Il governo ha trovato, insomma, la chiave giusta per farsi ubbidire in una norma che più volte aveva cercato di proporre senza esiti. E’ verissimo che spesso persone fobiche ed ansiose hanno preteso dai propri sanitari analisi costose e sofisticate in assenza di sintomi che le giustificassero, ed è pur vero che molti medici, pur di non avere rogne, le hanno concesse, anche in assenza di una propria convinzione sulla effettiva necessità di prescriverle. Ma come spesso accade quando si ricorre a leggi restrittive su prestazioni sanitarie - pensiamo ad esempio, alla famigerata legge 40 - la soluzione normativa è peggiore del rimedio che si vuole ottenere.

Dati ISTAT di questi giorni indicano in tre milioni di famiglie l’impossibilità economica di pagare con regolarità bollette, rate di affitto o mutuo senza indebitarsi. Ipotizziamo una media di tre componenti a famiglia e abbiamo ben nove milioni di connazionali impossibilitati a pagarsi costose diagnostiche in caso di necessità.
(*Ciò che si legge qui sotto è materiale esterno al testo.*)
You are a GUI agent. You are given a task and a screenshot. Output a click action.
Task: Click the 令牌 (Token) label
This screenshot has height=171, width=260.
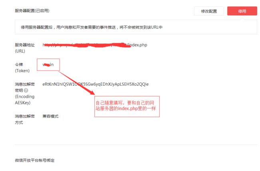tap(22, 68)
Sempre statistiche affidabili, indicano l’incidenza del cancro in un caso ogni tre italiani, quindi, solo per questa pestifera patologia, dobbiamo temere che tre milioni di questi individui, deboli economicamente, si ammalerà, ma, ai primi sintomi, non potrà accedere alle adeguate tecniche diagnostiche per arrivare ad una definizione precoce della malattia, unica strategia potenzialmente vincente per uscirne vivi.
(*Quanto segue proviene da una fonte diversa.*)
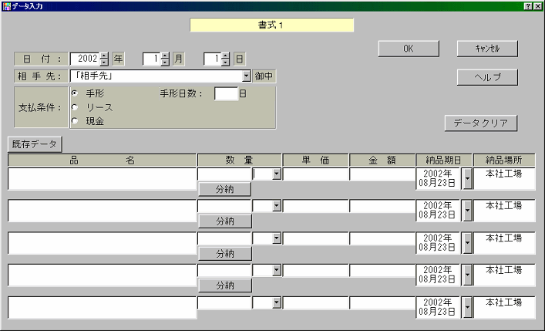Click the title bar help question mark icon
The width and height of the screenshot is (545, 331).
point(527,5)
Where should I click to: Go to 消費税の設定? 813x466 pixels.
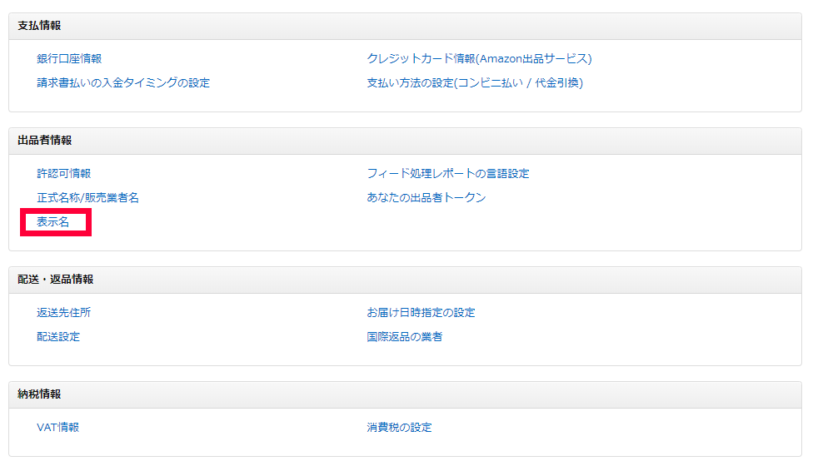click(x=399, y=427)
Eccovi, anzi, eccoci servito un bel piatto avvelenato in questa manovra. Tagli potenzialmente mortali al sistema sanitario in cambio di sgravi fiscali su prima casa al fine di conquistare consensi. Pagheranno elettoralmente di più i risparmi sull’IMU o nuoceranno maggiormente i tagli ai servizi sanitari? Non lo so, ma la salute, purtroppo, è quella cosa che scopri solo quando non ce l’hai più e questo mi infonde poca fiducia. Inutile ricordare che tutte le leggi nazionali parlano, fin dalla nazionalizzazione del Servizio Sanitario del 1978, di obbligo di prevenzione a carico del sistema pubblico; addirittura l’ultima grande legge quadro, la 229 del 99 scritta in ossequio a direttive europee, ha tra gli obiettivi persino il “benessere di salute” espressione macchinosa per indicare l’obbligo del pubblico di promuovere la salute con la prevenzione e la consapevolezza della sua importanza. Già, ma adesso pare siano di moda i rottamatori, non certo di faccendieri alla verdini, ma ohibò di doverose e corrette pratiche sanitarie.